Altro che larghe intese, quando si parla di Giustizia la maggioranza scricchiola. A Palazzo Chigi lo stanno imparando in questi giorni. Tra Pd e Pdl è in corso un confronto serrato, parallelo. Uno scontro neppure troppo sotterraneo, combattuto tra piazze e aule parlamentari. Botta e risposta. Provocazioni e minacce. Una sfida buona per tranquillizzare i rispettivi elettorati, dicono in tanti. Dopotutto nessuno sembra aver voglia di mettere a rischio il governo. Silvio Berlusconi, giurano i suoi, se romperà non lo farà certo sulla giustizia. Eppure è proprio questo il dossier che fa tremare i fragili equilibri dell’esecutivo.
L’ultimo fronte è l’ineleggibilità del Cavaliere. Da tempo il Movimento Cinque Stelle assicura di voler presentare nella Giunta delle elezioni e le immunità parlamentari del Senato una mozione ad hoc. Un documento che, in caso di approvazione, potrebbe allontanare Berlusconi dal Parlamento, riconoscendo una legge del 1957 e il suo ruolo di concessionario pubblico.
Nel Pd qualcuno ha iniziato ad accarezzare l’ipotesi. Forse è solo propaganda, ma tra gli otto componenti democrat della Giunta c’è chi strizza l’occhio all’iniziativa grillina. Nessuna allusione nascosta: una settimana fa lo stesso capogruppo Pd a Palazzo Madama Luigi Zanda ha pubblicamente dichiarato di essere a favore dell’ineleggibilità di Berlusconi (peraltro definito non meritevole di una nomina a senatore a vita). A Palazzo Chigi seguono la vicenda con preoccupazione. Alle 14 era in programma nella sede di Sant’Ivo alla Sapienza la prima riunione della Giunta. I ventitré componenti avrebbero dovuto eleggere il nuovo presidente dell’organismo. Una scelta forse decisiva per il futuro dell’esecutivo.
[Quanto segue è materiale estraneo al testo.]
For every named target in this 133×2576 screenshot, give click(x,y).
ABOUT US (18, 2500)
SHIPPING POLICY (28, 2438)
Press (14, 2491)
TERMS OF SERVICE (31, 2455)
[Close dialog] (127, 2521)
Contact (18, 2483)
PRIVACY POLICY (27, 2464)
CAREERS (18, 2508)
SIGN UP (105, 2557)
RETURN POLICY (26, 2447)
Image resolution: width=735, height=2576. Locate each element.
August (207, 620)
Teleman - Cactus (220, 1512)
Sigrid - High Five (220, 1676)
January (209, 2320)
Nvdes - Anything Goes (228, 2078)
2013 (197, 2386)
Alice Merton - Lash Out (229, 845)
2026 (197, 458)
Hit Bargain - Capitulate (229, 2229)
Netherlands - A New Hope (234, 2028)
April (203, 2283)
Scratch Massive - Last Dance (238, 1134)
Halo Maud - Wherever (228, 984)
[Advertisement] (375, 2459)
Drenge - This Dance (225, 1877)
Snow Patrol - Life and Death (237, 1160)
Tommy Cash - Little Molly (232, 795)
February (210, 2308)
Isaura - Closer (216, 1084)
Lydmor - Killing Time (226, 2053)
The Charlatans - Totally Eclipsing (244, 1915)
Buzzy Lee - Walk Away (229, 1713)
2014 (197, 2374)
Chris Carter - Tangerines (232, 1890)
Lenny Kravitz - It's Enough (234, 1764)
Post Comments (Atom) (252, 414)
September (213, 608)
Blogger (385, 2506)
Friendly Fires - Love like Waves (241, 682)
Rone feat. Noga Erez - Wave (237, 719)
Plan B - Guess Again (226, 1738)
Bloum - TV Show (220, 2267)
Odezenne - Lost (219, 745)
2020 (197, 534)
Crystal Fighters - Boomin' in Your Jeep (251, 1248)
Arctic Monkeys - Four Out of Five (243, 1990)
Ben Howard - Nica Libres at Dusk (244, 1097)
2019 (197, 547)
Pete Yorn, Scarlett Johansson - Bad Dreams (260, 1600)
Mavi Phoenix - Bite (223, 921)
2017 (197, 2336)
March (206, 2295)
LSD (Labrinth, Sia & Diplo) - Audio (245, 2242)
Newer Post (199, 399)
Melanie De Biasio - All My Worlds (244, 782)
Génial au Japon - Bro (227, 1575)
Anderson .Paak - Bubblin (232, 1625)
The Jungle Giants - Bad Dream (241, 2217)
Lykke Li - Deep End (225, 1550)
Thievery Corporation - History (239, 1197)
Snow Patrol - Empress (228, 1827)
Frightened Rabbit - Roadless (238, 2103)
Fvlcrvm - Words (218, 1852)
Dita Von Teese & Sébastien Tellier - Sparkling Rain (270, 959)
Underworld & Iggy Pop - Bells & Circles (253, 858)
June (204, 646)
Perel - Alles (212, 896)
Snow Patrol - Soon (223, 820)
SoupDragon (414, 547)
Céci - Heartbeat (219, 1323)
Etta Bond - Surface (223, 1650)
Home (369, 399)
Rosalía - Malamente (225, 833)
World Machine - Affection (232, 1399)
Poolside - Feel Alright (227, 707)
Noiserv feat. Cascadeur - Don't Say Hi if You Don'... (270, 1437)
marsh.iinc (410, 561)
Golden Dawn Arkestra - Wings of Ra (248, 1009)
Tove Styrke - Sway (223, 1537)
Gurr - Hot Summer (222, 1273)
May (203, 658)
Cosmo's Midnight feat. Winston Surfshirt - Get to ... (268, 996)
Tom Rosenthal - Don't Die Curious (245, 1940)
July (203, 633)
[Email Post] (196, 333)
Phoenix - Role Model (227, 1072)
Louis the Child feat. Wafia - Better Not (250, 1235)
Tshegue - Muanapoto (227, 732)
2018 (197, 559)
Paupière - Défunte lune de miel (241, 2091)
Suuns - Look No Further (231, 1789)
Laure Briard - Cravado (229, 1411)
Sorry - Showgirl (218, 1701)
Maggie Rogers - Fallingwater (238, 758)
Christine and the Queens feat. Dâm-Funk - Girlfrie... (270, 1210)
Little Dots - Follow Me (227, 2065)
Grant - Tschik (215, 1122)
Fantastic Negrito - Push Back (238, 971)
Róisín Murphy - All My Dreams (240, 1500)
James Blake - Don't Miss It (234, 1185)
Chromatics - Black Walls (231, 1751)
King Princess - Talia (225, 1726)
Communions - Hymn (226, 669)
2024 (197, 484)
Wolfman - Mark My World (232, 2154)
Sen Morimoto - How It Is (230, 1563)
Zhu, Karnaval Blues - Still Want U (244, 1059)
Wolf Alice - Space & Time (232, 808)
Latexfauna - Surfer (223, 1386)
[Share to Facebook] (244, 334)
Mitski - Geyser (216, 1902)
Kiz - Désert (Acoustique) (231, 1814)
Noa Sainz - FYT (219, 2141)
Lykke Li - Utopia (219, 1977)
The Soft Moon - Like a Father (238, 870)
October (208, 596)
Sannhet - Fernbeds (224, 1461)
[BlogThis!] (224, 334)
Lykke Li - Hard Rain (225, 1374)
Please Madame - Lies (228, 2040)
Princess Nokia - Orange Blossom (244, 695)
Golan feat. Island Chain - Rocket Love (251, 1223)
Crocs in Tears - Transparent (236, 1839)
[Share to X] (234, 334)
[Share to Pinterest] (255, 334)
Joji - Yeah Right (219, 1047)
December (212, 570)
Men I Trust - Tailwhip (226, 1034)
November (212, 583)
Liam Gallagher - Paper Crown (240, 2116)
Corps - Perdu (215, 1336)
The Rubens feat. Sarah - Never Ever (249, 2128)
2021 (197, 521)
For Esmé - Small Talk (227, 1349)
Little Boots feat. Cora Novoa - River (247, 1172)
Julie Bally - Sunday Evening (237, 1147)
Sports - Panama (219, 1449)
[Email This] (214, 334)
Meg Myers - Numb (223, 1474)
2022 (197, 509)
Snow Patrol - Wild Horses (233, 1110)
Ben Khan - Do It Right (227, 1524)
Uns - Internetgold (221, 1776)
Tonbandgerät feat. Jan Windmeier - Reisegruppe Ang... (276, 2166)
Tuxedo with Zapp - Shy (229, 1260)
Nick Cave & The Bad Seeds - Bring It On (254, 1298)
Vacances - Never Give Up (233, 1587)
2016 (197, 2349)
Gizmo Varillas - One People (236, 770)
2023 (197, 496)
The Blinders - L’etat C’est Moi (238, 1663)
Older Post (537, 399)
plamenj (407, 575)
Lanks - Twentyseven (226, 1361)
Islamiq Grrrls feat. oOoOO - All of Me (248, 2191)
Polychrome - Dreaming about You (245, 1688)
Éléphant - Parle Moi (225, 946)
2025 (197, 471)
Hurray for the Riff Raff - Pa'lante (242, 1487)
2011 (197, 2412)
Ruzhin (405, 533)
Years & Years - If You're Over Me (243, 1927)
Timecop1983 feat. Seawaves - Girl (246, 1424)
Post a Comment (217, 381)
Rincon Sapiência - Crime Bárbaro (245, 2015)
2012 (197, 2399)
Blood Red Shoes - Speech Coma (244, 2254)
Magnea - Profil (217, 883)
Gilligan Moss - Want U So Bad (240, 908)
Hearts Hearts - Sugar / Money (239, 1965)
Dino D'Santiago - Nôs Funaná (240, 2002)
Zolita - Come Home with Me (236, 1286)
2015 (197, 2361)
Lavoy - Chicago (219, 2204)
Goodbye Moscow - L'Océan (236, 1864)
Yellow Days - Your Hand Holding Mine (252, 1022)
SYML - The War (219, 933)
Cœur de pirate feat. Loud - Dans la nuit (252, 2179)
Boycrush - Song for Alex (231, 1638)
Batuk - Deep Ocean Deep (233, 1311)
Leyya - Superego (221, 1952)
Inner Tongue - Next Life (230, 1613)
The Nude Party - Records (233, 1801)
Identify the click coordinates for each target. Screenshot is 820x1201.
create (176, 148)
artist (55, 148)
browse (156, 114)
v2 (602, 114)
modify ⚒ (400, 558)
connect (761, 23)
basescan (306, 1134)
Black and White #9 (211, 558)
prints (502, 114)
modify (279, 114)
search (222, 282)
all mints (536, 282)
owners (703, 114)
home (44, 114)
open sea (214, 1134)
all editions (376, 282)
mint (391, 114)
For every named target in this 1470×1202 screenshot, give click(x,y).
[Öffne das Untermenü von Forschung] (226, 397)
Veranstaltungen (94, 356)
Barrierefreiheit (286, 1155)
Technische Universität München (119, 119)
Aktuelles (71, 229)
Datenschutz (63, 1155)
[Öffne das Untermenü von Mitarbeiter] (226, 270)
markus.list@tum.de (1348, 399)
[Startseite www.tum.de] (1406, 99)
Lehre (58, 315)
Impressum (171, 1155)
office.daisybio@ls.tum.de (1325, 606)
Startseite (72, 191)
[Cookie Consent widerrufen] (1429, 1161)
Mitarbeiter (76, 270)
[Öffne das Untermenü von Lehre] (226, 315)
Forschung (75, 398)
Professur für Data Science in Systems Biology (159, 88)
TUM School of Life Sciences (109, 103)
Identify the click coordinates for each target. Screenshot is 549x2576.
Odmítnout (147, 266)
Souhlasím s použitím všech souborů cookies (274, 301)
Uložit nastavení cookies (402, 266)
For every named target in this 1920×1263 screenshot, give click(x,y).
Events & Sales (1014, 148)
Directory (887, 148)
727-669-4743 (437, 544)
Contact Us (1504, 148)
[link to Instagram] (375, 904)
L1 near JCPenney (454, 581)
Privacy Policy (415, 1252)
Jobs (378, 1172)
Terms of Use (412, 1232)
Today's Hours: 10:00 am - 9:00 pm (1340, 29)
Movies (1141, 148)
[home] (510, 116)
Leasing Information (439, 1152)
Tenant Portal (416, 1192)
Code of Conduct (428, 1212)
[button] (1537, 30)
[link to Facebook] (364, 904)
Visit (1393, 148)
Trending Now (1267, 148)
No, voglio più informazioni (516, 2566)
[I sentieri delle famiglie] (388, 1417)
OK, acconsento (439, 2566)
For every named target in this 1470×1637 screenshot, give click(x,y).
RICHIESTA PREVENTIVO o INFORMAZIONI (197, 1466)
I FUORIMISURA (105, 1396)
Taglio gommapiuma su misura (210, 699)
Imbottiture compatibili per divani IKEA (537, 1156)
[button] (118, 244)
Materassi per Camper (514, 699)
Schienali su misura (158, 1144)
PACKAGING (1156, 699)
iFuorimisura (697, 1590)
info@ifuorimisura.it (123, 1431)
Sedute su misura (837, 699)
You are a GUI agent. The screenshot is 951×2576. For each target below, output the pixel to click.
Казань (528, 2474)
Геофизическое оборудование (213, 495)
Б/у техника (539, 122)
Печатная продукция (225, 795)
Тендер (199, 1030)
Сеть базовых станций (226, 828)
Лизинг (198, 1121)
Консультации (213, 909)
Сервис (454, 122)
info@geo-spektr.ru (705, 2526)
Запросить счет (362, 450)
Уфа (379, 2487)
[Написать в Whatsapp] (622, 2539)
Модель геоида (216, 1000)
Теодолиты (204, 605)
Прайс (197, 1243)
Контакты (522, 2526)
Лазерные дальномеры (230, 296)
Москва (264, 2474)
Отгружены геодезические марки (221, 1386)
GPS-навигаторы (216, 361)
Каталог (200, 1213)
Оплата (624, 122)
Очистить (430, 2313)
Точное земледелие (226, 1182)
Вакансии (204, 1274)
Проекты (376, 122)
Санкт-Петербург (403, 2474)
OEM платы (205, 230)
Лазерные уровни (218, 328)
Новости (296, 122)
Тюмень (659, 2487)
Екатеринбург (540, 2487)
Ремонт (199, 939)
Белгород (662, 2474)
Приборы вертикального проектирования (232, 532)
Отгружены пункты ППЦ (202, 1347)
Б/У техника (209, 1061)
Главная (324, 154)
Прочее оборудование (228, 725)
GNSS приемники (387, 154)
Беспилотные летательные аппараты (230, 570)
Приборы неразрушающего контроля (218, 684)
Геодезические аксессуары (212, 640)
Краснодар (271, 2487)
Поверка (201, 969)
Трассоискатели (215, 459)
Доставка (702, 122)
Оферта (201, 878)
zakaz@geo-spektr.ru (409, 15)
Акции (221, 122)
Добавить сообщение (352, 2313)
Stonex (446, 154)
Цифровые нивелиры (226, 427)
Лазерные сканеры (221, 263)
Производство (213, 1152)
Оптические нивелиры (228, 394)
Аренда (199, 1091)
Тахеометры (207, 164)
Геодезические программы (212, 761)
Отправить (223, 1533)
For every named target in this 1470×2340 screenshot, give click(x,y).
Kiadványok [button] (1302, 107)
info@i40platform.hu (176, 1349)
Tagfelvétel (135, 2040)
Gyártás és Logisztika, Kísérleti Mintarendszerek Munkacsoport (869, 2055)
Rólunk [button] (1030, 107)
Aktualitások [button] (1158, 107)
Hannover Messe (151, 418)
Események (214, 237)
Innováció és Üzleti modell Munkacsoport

Nei giorni scorsi sembrava che Pd e Pdl avessero trovato un accordo di massima sulla nomina dell’unico esponente leghista, Raffaele Volpi. Ma in mattinata le intese saltano. Nel Partito democratico qualcuno preferisce dare la presidenza a Movimento Cinque Stelle o Sinistra Ecologia e Libertà (dopotutto il Carroccio non può essere considerato un partito di opposizione, dato che a Palazzo Madama si è astenuto al momento di votare la fiducia a Enrico Letta). Un’ipotesi vissuta con estrema preoccupazione dai berlusconiani.
A provocazione, minaccia. In caso di votazione dell’ineleggibilità del Cavaliere, il Pdl è pronto a far cadere il governo. Lo dicono in tanti, stamattina l’ha confermato il presidente della commissione Giustizia del Senato Nitto Palma. Ma il contrattacco pidiellino non si ferma alla Giunta per le immunità. Tanto per alimentare il fuoco delle polemiche, il Pdl continua a depositare in Parlamento discussi progetti di legge. Bandiere o provocazioni?
Una settimana fa, a pochi giorni dalla manifestazione di Brescia contro i magistrati, il Pdl ha presentato alla Camera un documento sulle intercettazioni che ricalca il progetto già depositato la scorsa legislatura. Stamattina, mentre infuriavano le polemiche per l’elezione del presidente nella Giunta del Senato, un altro disegno di legge. Il senatore Luigi Compagna deposita a Palazzo Madama una modifica al codice penale per alleggerire le pene in caso di concorso esterno in associazione mafiosa. Una norma che – sottolineano in molti a Palazzo – offrirebbe un inatteso aiuto processuale al berlusconiano Marcello Dell’Utri.
Lo scontro sulla giustizia aumenta. A gettare acqua sul fuoco è Renato Schifani. Poco fa il capogruppo Pdl al Senato ha assicurato che il ddl sul concorso esterno sarà ritirato. Intanto il Parlamento si blocca. Nel pomeriggio la conferenza dei capigruppo del Senato è costretta a sconvocare la Giunta per le elezioni e le immunità parlamentari. A pochi minuti dall’avvio dei lavori, i presidenti dei gruppi sospendono la seduta, rimandando a data da destinarsi. Si prende tempo in attesa di trovare una nuova intesa tra Pd e Pdl. Il voto segreto mette a rischio la nomina di Volpi e la stabilità del governo. Trattative in corso: adesso la maggioranza ha una settimana di tempo per disinnescare la mina.